The two patterns aren't meant to compose: embedding `metric_id` *and* using a lockfile produces YAML that fails the create-schema validator the moment the ID is added.

To update an existing evaluator, include `metric_id` in the file and call `metrics update`:

```yaml .honeyhive/evaluators/keyword-check.yaml theme={null}
metric_id: 01KRJB6SX9YA4J51NRFT6M27RC
name: keyword-check
type: PYTHON
return_type: boolean
description: Checks whether the response mentions the word "honey" or "hive".
criteria: |
  def keyword_check():
      content = outputs["content"].lower()
      return "honey" in content or "hive" in content
```

```bash theme={null}
honeyhive metrics update --filename .honeyhive/evaluators/keyword-check.yaml
```

The same `--filename` flow works for `datasets create`, `datasets update`, `datapoints create`, `datapoints update`, and every other namespace.
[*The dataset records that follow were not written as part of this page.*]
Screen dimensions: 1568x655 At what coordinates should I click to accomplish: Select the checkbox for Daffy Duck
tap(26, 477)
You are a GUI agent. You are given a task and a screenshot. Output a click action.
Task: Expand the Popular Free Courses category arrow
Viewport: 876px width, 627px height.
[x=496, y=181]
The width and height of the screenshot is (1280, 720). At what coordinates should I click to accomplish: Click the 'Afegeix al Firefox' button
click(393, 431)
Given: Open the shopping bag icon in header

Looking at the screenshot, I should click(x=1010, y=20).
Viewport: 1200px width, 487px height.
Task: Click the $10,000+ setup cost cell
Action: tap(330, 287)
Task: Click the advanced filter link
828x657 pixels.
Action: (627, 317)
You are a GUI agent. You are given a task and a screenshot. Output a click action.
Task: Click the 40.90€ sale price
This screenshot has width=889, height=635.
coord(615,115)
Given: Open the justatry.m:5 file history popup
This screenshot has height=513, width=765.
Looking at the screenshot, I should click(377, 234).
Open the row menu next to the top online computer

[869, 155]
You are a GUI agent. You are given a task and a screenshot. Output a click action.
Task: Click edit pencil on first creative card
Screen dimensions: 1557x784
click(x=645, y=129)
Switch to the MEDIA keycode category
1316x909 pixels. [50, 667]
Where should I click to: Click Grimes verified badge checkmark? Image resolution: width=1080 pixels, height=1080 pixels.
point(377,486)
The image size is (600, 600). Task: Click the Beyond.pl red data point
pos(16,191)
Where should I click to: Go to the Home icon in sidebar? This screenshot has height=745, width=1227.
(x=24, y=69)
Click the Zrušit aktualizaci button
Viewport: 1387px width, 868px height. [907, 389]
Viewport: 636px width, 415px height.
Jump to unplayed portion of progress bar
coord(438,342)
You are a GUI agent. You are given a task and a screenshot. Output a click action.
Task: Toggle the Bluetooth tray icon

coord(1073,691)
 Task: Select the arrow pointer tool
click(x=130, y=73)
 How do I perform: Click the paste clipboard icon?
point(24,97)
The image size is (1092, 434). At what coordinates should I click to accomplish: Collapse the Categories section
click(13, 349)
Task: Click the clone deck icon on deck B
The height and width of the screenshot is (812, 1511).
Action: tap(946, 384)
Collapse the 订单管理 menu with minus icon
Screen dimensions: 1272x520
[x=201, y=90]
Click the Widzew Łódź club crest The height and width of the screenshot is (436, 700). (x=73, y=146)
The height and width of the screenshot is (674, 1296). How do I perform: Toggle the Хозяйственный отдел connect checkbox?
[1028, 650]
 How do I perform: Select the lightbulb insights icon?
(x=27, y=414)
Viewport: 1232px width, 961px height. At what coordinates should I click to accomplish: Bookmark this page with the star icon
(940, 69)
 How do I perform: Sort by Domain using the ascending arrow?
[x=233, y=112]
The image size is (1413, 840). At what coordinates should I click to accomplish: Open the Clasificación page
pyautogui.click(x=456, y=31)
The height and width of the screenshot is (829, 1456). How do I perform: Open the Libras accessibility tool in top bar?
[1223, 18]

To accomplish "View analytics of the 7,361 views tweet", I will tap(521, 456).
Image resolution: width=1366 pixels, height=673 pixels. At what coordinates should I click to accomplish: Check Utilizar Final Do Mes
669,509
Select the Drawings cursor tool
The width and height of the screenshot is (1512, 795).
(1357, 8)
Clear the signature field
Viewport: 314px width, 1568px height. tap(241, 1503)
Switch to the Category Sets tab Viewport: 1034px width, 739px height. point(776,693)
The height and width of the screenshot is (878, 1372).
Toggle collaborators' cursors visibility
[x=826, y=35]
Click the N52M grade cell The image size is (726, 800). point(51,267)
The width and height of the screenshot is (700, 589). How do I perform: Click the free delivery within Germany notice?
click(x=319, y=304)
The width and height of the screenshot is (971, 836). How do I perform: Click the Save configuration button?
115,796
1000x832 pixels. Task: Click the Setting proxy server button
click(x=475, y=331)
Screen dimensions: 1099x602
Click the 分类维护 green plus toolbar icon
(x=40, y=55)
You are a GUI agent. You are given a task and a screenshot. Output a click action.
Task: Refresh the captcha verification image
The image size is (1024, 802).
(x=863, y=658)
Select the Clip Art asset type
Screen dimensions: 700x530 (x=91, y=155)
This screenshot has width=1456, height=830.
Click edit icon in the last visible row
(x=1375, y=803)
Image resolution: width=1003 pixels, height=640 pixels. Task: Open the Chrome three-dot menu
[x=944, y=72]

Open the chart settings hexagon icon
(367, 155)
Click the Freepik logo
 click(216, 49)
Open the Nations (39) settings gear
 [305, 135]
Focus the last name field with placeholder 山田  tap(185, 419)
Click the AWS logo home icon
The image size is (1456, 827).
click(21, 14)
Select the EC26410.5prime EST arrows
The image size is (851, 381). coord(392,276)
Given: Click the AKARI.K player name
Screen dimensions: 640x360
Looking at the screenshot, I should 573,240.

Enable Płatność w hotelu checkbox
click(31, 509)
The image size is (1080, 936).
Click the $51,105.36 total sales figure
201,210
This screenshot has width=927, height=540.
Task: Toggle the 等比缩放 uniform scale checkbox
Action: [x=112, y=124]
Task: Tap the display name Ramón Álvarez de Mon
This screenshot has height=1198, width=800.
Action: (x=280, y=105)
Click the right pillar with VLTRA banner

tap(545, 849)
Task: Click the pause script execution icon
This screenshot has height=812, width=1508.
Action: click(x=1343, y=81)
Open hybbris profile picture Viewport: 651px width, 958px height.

Run `--show-file-schema` on the command you want to use to see the exact shape.

## Define a dataset

A dataset definition only needs a name, an optional description, and the datapoint IDs it should include:

```yaml .honeyhive/datasets/qa-eval-set.yaml theme={null}
name: qa-eval-set
description: Question/answer pairs used for the relevance evaluator.
datapoints: []
```

Apply it the same way:

```bash theme={null}
DATASET_ID=$(honeyhive datasets create \
  --filename .honeyhive/datasets/qa-eval-set.yaml \
  | jq -r '.result.insertedId')
```

For each datapoint, define inputs and ground truth and link it to the dataset on create:

```yaml .honeyhive/datapoints/q1.yaml theme={null}
inputs:
  question: What is the capital of France?
ground_truth:
  answer: Paris
metadata:
  external_id: q1
linked_datasets:
  - "01KRJB7WD8E2H4M9X3K2Y7Q1A5"  # paste the dataset_id printed by the create above
```

```bash theme={null}
honeyhive datapoints create --filename .honeyhive/datapoints/q1.yaml
```

<Note>
  Both sides of the dataset/datapoint relationship are writable: `datasets create` accepts an initial `datapoints: [<id>...]` array, and `datapoints create` accepts `linked_datasets: [<id>...]`. For the config-as-code flow, link from the datapoint side as shown above. It keeps the dataset YAML stable across runs and matches the order the API expects when you create resources from empty.
</Note>

<Note>
  This page covers the **shape** of your dataset as code. For keeping the **contents** of a dataset in sync with an external source (S3, a database, an internal tool), see [Sync from External Sources](/v2/datasets/sync). The two patterns combine well: define the dataset metadata as code, then populate datapoints from an external system.
</Note>

## A simple sync script

The CLI does not ship with a single `honeyhive apply` command yet, so most teams wrap their `.honeyhive/` directory in a small script. The script below implements the lockfile pattern from [Apply a file](#apply-a-file): it upserts every evaluator under `.honeyhive/evaluators/`, tracking IDs in a checked-in `.honeyhive/state.json`. The YAMLs themselves stay free of `metric_id`; the script writes it into a temporary copy before calling `metrics update`. Commit the lockfile alongside your YAML so collaborators and CI share the same IDs.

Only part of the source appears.